The barges were ready to dock, sending water splashing in all
directions and galvanizing the crews into action – they dropped anchor and secured the boats with hawsers. I saw my father
standing in the bow, not knowing what to do until Desheng ran up and helped him drop anchor. A husky man’s voice came over
the loudspeaker – ‘Limbering exercise: one, two, three, four’ – as the boats, matching the callisthenics beat – ‘one, two,
three, four’ – nestled up to the piers.

Dockside cranes swung into action, but not before the stevedores had gathered on the embankment. A cacophony of noise rose
all around. I saw Zhao Chunmei race under the arm of a crane, heading for the boats. If I knew anything, it was that no one
would let her aboard while she was in mourning garments. Sailors are a superstitious lot, and would never allow that to happen.

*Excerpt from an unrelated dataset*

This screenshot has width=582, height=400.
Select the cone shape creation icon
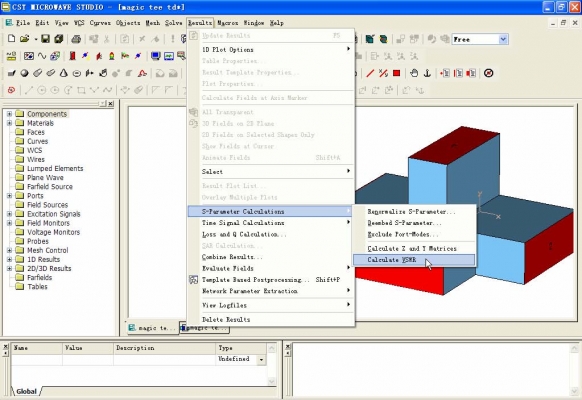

As I expected, Sun Ximing and his wife came down off barge number one to stop her. Then Six-Fingers Wang and his family blocked
her way on to the gangplank. So, with a quick change of tactics, she turned and headed for barge number seven. When the people
spotted what she was doing, they grew anxious. ‘Go away!’ they shouted. ‘Don’t come any closer!’ Desheng and Old Qian even
used poles to drive her away. I watched as she ran around avoiding them.